Dana Gas PJSC (the “Company”), the Middle East’s largest regional private sector natural gas company, announced today its financial results covering nine months to 30 September 2024.
The Company’s revenue for the first nine months of 2024 stood at AED 1,048 million ($286m), a 12% decline from AED 1,195 million ($326m) in 9M 2023, given lower realized prices in condensate and LPG segments. The Company generated a net profit of AED 410 million ($112 m) compared to AED 462 million ($126m) in 9M 2023, due to lower realized prices and production decline in Egypt. The Company continued focus on driving cost and production optimization, particularly in the KRI, minimizes the financial impact of these challenges.
The Company is also pleased to note the strength of its balance sheet through the successful reduction in debt by c. AED 285 million ($78m), bringing down the aggregate debt at the corporate level to c. AED 102 million ($28m).
KM250 Update
Dana Gas and Pearl Petroleum (Pearl) are fully committed to safely and efficiently resuming the KM250 project. Following the termination of the previous EPC contract, Pearl Petroleum has now assumed direct control of construction. Full-scale construction activities are set to restart imminently, with first gas scheduled in Q2 2026.
In October, Pearl successfully raised $350 million through a bond issue, which was well received by international investors. The bond, which carries a 3.5-year maturity, will allow sufficient time for the completion of KM250 and covers any remaining capital expenditure needs. Once operational, the KM250 expansion will significantly boost production capacity while delivering substantial benefits to the people of the Kurdistan Region and all of Iraq.
Egypt Consolidation
In early June, the Egyptian Parliament ratified the Company’s new Concession Agreement, which consolidates existing producing concessions into a unified framework with improved terms. Under this agreement, Dana Gas has committed to a significant development and exploration program, including drilling 11 wells. This work program, with a planned investment of approximately $100 million, is expected to increase production and add 80 billion cubic feet of gas reserves. These efforts will help offset natural declines in production and stabilize output over the coming years. Additionally, the increased gas supply is projected to yield cost savings of over $1 billion for Egypt’s economy, reducing reliance on imported LNG and mazut for power generation.
However, for these investments to move forward, Dana Gas has requested that the Egyptian government releases $24 million from the outstanding $59 million receivables balance, which will be fully reinvested in the country. Without this payment, the Company will not be able to proceed with the first phase of the consolidation program. These funds are essential to support the enhancements needed to boost the country’s gas production capacity. The Company is actively working with the Egyptian Natural Gas Holding Company (EGAS) to resolve this issue promptly, ensuring both parties can contribute in supporting Egypt’s energy objectives.

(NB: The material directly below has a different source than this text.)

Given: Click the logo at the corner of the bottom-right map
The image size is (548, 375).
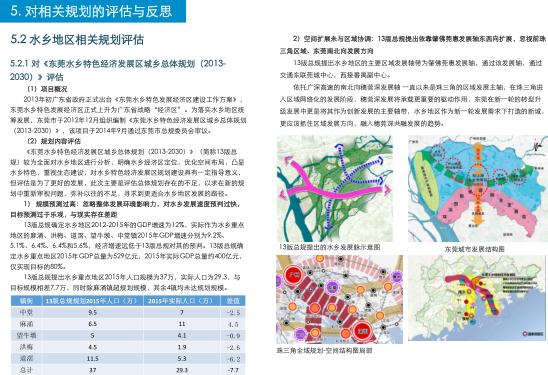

Richard Hall, CEO of Dana Gas, said:
“Our strong financial performance in 2024 demonstrates our operational excellence and resilience in a challenging environment of lower realized prices as well as a production decline in Egypt. Looking ahead, we are working diligently towards resuming full construction activities on our KM250 project, and our focus remains firmly on delivering the first commercial gas by Q2 2026.
With respect to Egypt, we are currently focused on resolving issues around payments, which are preventing us from investing as per the new Concession Agreement. Our plans are ready to execute as soon as the receivables are paid down. As one of the earliest UAE investors in Egypt, Dana Gas has contributed over $2 billion to the country’s energy sector since 2007. We look forward to continuing this contribution and playing a key role in advancing Egypt’s energy security.

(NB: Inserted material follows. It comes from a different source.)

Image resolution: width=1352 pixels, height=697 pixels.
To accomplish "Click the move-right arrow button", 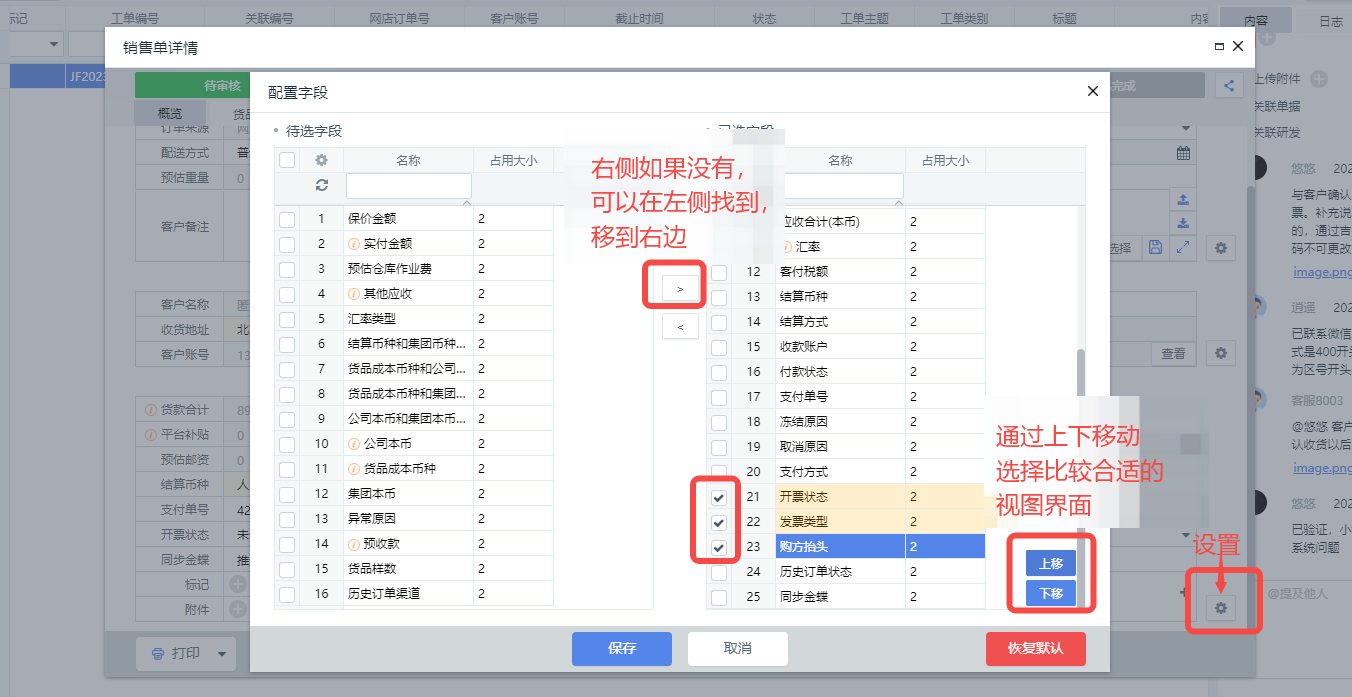I will pos(680,289).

We have also reduced our corporate debt over the course of the first nine months, which continues to strengthen our balance sheet. As a result, the Company will evaluate the resumption of a sustainable annual dividend in March.”
Operations & Production
The Group’s overall production in 9M 2024 averaged 55,300 boepd, reflecting an 8% decline from 59,750 boepd in 9M 2023. KRI production increased by 3% to 38,200 boepd, driven by higher gas volumes supplied to local power plants due to stronger demand. This growth builds on last year’s successful efforts, including the completion of debottlenecking activities that enhanced gas output.
In Egypt, production decreased by 24% to 17,100 boepd in 9M 2024 compared to 22,600 boepd in 9M 2023, mainly due to natural field declines. However, the newly ratified Concession Agreement is expected to support future investments and drilling activities, aimed at reversing this trend and maximizing the Company’s gas production capacity in the country.
Liquidity
As of 30 September 2024, the Company’s cash position stood at AED 553 million ($151m), with AED 433 million ($118m) held at the Pearl Petroleum joint venture.
Total collections during the first nine months amounted to AED 872 million ($238m), marking an increase from AED 612 million ($167m) in 9M 2023. This includes AED 748 million ($202m) from the KRI and AED 132 million ($36m) from Egypt.
The Company received an AED 349 million ($95m) dividend from Pearl Petroleum during the period.
Receivables in the KRI (Dana Gas share) stood at AED 253 million ($69m) and at AED 216 million ($59m) in Egypt by the end of Q3 2024.